I remember being a tad confused by PowerShares' listing of two different product lines of sector ETFs. One is in conjunction with Rob Arnott's fundamental indexing and the other is the Intellidex method that has generally been successful.I would be hard pressed to explain the difference without just BS-ing you.
The chart compares financial sector ETFs; the Arnott version (PRFF), the Intellidex version (PFI) and the Financial Sector SPDR (XLF). You can decide for yourself whether performance difference is enough to matter.

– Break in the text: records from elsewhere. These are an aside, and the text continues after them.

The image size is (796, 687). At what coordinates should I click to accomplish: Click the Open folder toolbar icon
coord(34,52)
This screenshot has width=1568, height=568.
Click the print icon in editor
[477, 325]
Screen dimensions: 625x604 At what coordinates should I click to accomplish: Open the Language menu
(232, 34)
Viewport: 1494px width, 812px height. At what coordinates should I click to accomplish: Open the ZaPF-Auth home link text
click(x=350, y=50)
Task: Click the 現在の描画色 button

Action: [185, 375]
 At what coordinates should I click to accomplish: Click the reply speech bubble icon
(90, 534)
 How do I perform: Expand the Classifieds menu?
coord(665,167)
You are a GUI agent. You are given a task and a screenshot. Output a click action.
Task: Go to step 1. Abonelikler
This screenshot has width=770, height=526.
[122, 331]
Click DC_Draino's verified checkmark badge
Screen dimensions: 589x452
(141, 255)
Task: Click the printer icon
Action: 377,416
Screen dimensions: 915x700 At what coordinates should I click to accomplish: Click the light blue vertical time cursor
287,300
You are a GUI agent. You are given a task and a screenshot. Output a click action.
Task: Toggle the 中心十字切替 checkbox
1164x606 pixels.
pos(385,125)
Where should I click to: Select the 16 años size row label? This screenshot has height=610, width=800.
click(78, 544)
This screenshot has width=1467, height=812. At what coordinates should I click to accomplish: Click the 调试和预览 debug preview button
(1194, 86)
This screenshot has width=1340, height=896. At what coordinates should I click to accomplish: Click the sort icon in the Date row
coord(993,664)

There are some composition difference which is a bit of a surprise to me. I figured Citigroup, Bank of America (client holding) and JP Morgan would be the top three holdings in each fund. Well that is the case with XLF, actually AIG is number three and JP Morgan is number four. PRFF is similar with C, BAC and JPM as the top three but with smaller weights than in XLF. PFI is unique in that none of the megacaps are in the top ten but BAC is close. Maybe the reduced mega cap exposure is what has caused it to lag in the last few months.
PFI's average market cap is $21 billion and for PRFF it is $76 billion. I am not sure the Intellidex method will allow for the market cap to ever be like the other funds, if not then it will always look different which might be a good thing.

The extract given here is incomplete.